“Conclamamos todas as pessoas de boa vontade, sensíveis aos valores da justiça e da solidariedade a se juntarem e a se manifestarem contra as medidas que afetam o bem comum e a vida dos mais pobres e indefesos. Esta é a hora em que cada de nós é chamado a exercer a cidadania em relação aos deputados e senadores que pediram e ganharam o nosso voto na época das eleições para cobrar deles postura digna e coerente na hora de votar emendas parlamentares que podem prejudicar os seus eleitores“. (Dom Francisco Biasin, bispo de Volta Redonda).

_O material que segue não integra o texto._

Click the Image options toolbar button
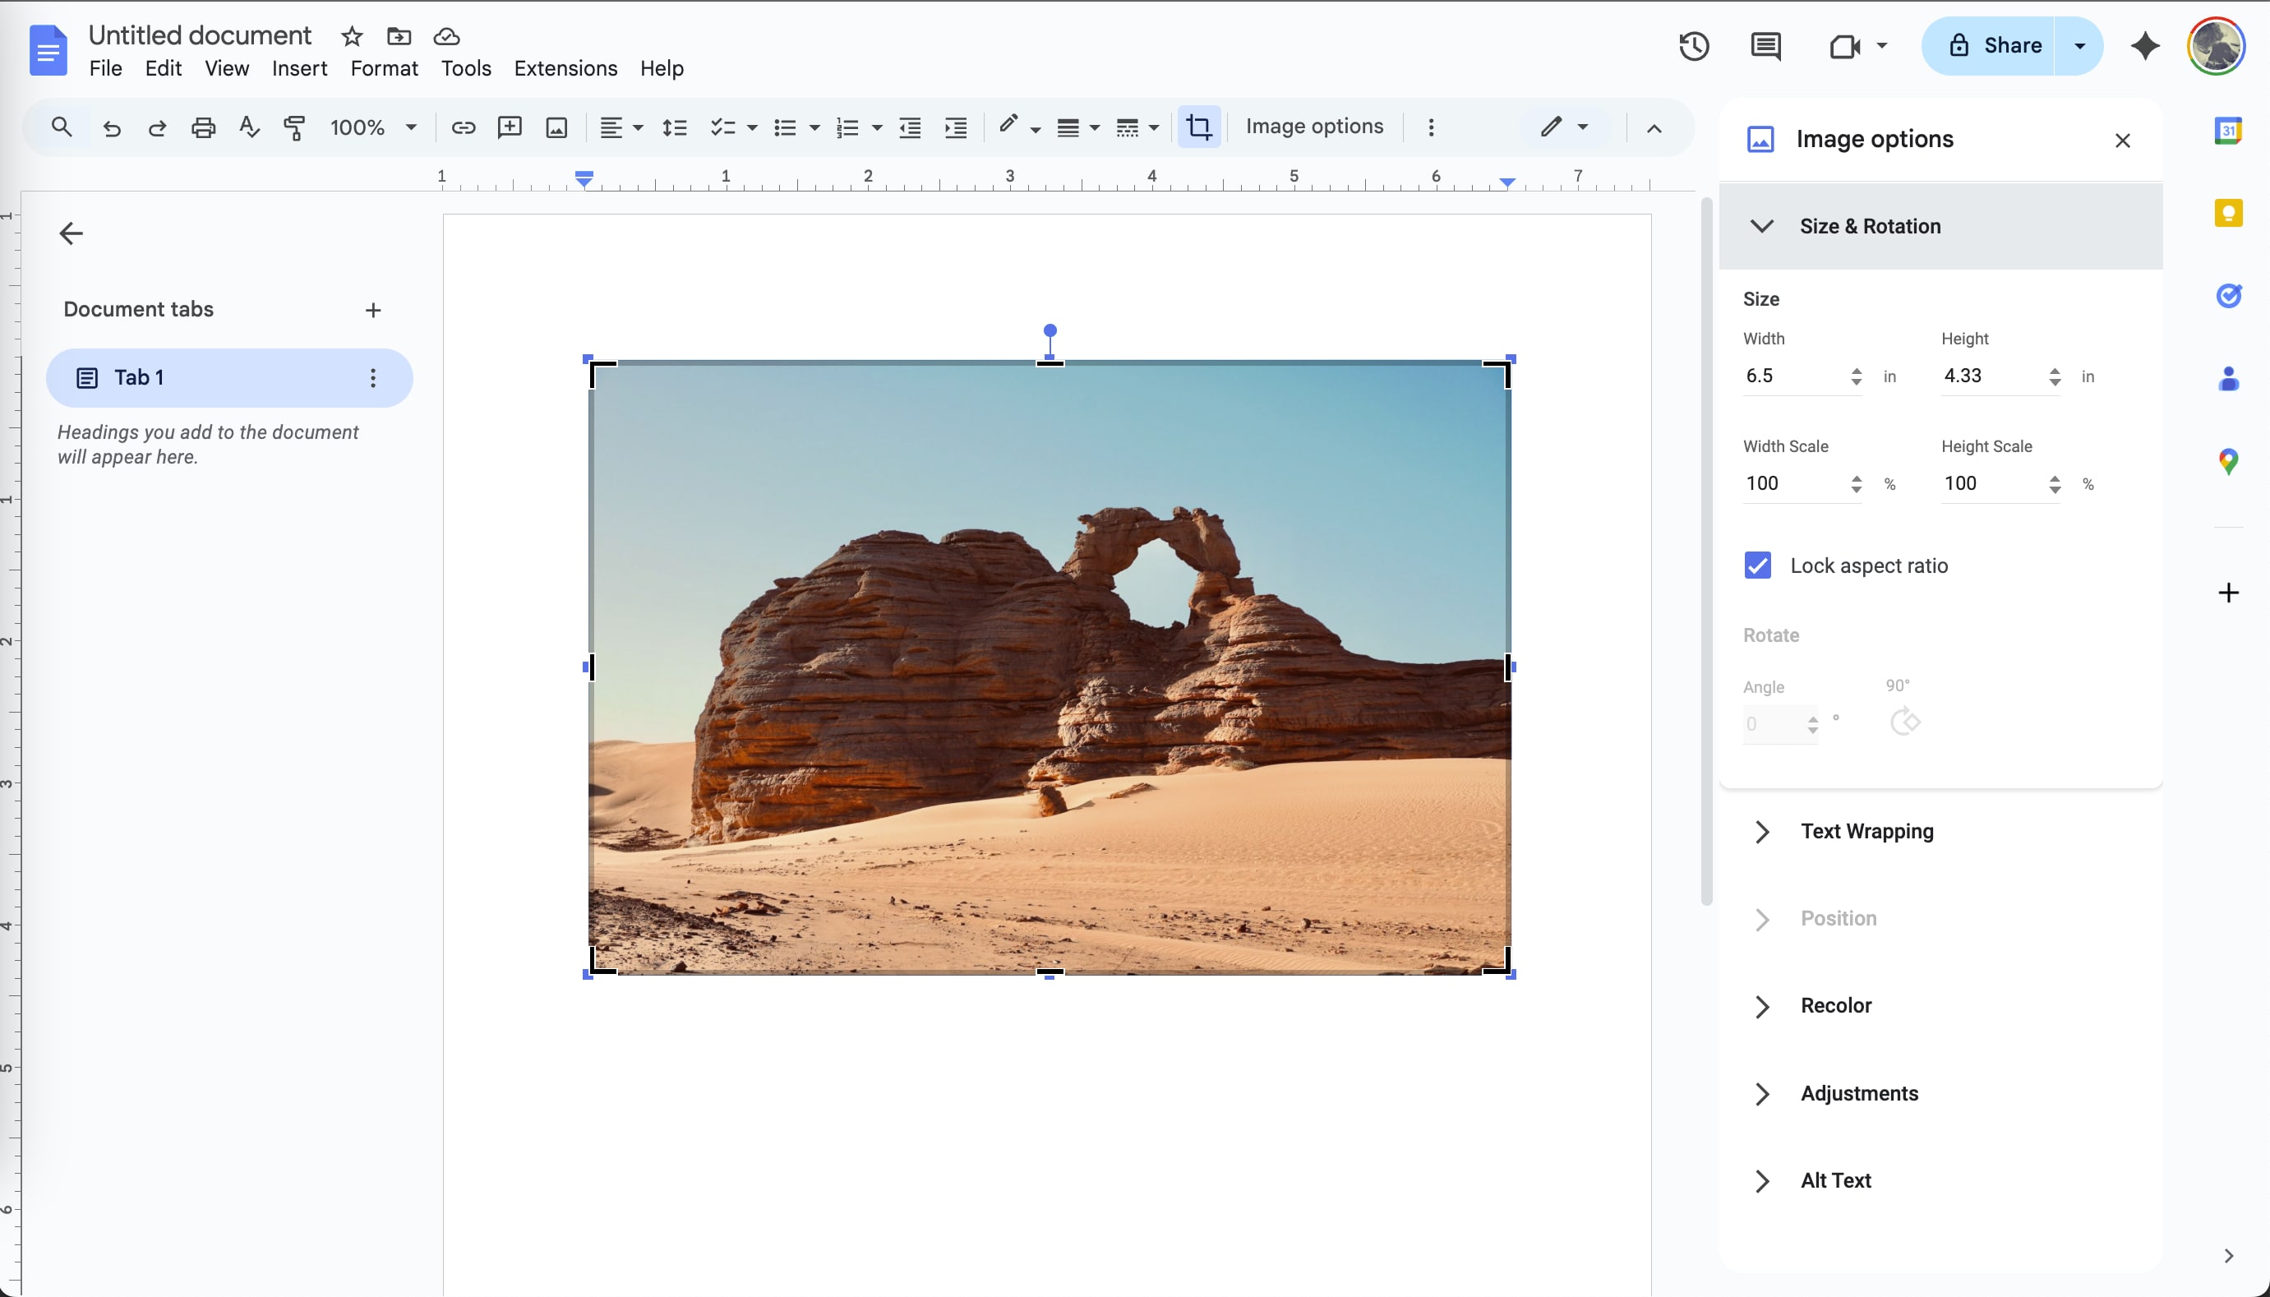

A conclamação do bispo de Volta Redonda, dom Francisco Biasin, datada de março passado, é propicia no momento em que Conceição Lemes, no site Viomundo, mostra que o governo ilegítimo de Michel Temer mata, aos poucos e em silêncio, um dos mais bem sucedidos programas sociais dos governos do PT: O mais médicos. Transcrevo da reportagem de Conceição:
“O governo Temer só não acaba de vez com o programa, porque sofreria muita pressão política, então resolveu ir matando aos poucos”, denuncia o médico sanitarista Hêider Pinto em entrevista exclusiva ao Viomundo. Uma análise minuciosa dos sistemas do próprio Ministério, incluindo o Cadastro Nacional de Estabelecimento de Saúde (CNES), mostra que o atual número de médicos no programa não chega a 16 mil e o de municípios já é menor que 3.800. “Isso significa que 7,7 milhões de pessoas deixaram de ser atendidas pelo programa”, alerta Hêider. “Depois de terem por mais de três anos médicos perto de suas casas, de segunda a sexta, essas 7,7 milhões de pessoas voltaram a não ter a quem recorrer”, observa. “Um retrocesso inaceitável.” (Temer mata em silêncio o Mais Médicos: Atrasa salários, reduz profissionais, deixando 7,7 milhões sem médico brasileiro nem cubano).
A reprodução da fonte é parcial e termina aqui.